Working data Block Start
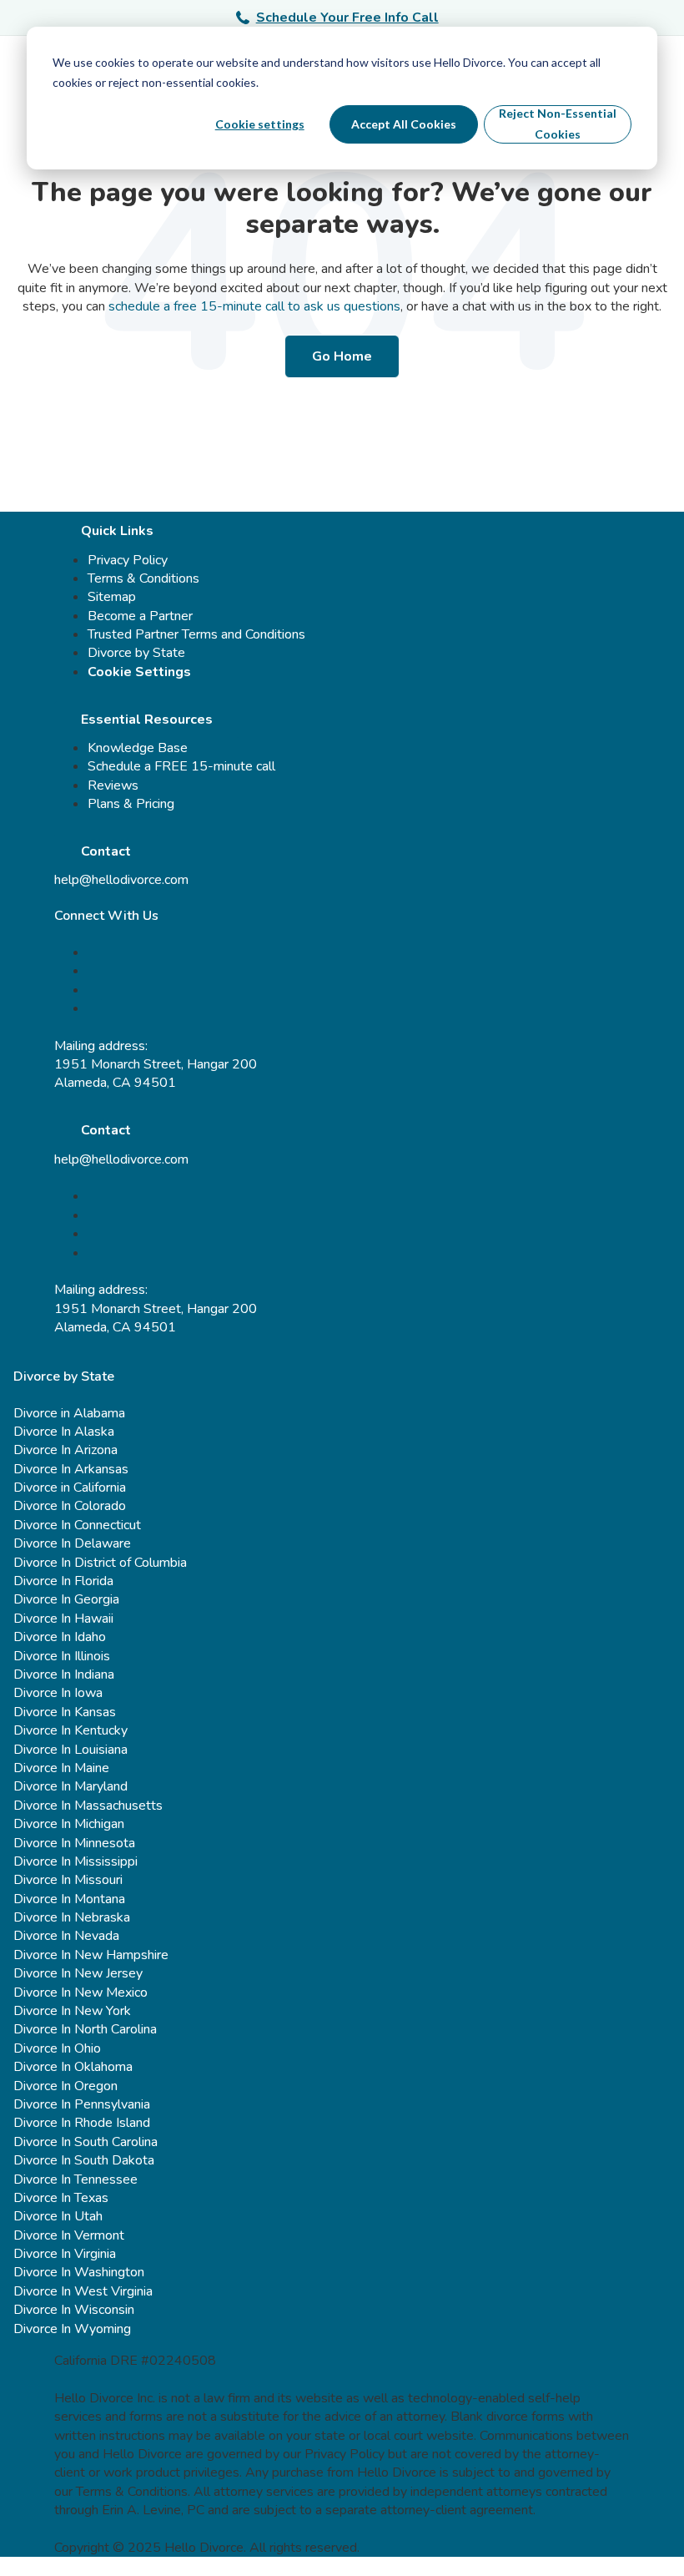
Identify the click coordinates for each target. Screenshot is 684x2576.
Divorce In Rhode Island (81, 2123)
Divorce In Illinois (61, 1656)
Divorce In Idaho (59, 1637)
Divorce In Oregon (65, 2086)
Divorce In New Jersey (78, 1973)
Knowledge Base (138, 748)
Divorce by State (136, 653)
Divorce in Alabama (69, 1413)
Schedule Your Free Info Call (347, 17)
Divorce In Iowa (58, 1693)
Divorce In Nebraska (71, 1917)
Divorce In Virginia (64, 2254)
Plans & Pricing (131, 804)
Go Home (342, 356)
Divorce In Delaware (72, 1543)
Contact (106, 851)
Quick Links (117, 531)
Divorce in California (69, 1487)
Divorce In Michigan (68, 1824)
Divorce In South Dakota (83, 2160)
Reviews (113, 785)
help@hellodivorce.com (121, 880)
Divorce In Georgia (66, 1599)
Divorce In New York (72, 2011)
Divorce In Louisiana (70, 1749)
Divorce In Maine (61, 1768)
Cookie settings (259, 124)
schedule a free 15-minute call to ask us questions (254, 306)
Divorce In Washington (78, 2272)
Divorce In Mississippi (75, 1861)
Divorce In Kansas (64, 1712)
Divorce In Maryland (70, 1786)
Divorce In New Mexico (80, 1992)
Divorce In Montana (69, 1899)
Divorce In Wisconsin (73, 2310)
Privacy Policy (128, 560)
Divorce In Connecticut (77, 1525)
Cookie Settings (139, 672)
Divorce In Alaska (63, 1431)
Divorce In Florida (63, 1581)
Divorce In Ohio (57, 2048)
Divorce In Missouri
Working data Block End
= Action item =
Reproduce each entry precisely. Leave the pictures out.

= Completed exercise =
Identify the click coordinates for each target. Screenshot is 684x2576.
Divorce In Rhode Island (81, 2123)
Divorce In Illinois (61, 1656)
Divorce In Idaho (59, 1637)
Divorce In Oregon (65, 2086)
Divorce In New Jersey (78, 1973)
Knowledge Base (138, 748)
Divorce by State (136, 653)
Divorce in Alabama (69, 1413)
Schedule Your Free Info Call (347, 17)
Divorce In Iowa (58, 1693)
Divorce In Nebraska (71, 1917)
Divorce In Virginia (64, 2254)
Plans & Pricing (131, 804)
Go Home (342, 356)
Divorce In Delaware (72, 1543)
Contact (106, 851)
Quick Links (117, 531)
Divorce in California (69, 1487)
Divorce In Michigan (68, 1824)
Divorce In South Dakota (83, 2160)
Reviews (113, 785)
help@hellodivorce.com (121, 880)
Divorce In Georgia (66, 1599)
Divorce In New York (72, 2011)
Divorce In Louisiana (70, 1749)
Divorce In Maine (61, 1768)
Cookie settings (259, 124)
schedule a free 15-minute call to ask us questions (254, 306)
Divorce In Washington (78, 2272)
Divorce In Mississippi (75, 1861)
Divorce In Kansas (64, 1712)
Divorce In Maryland (70, 1786)
Divorce In New Mexico (80, 1992)
Divorce In Montana (69, 1899)
Divorce In Wisconsin (73, 2310)
Privacy Policy (128, 560)
Divorce In Connecticut (77, 1525)
Cookie Settings (139, 672)
Divorce In Alaska (63, 1431)
Divorce In Florida (63, 1581)
Divorce In Ohio (57, 2048)
Divorce In Missouri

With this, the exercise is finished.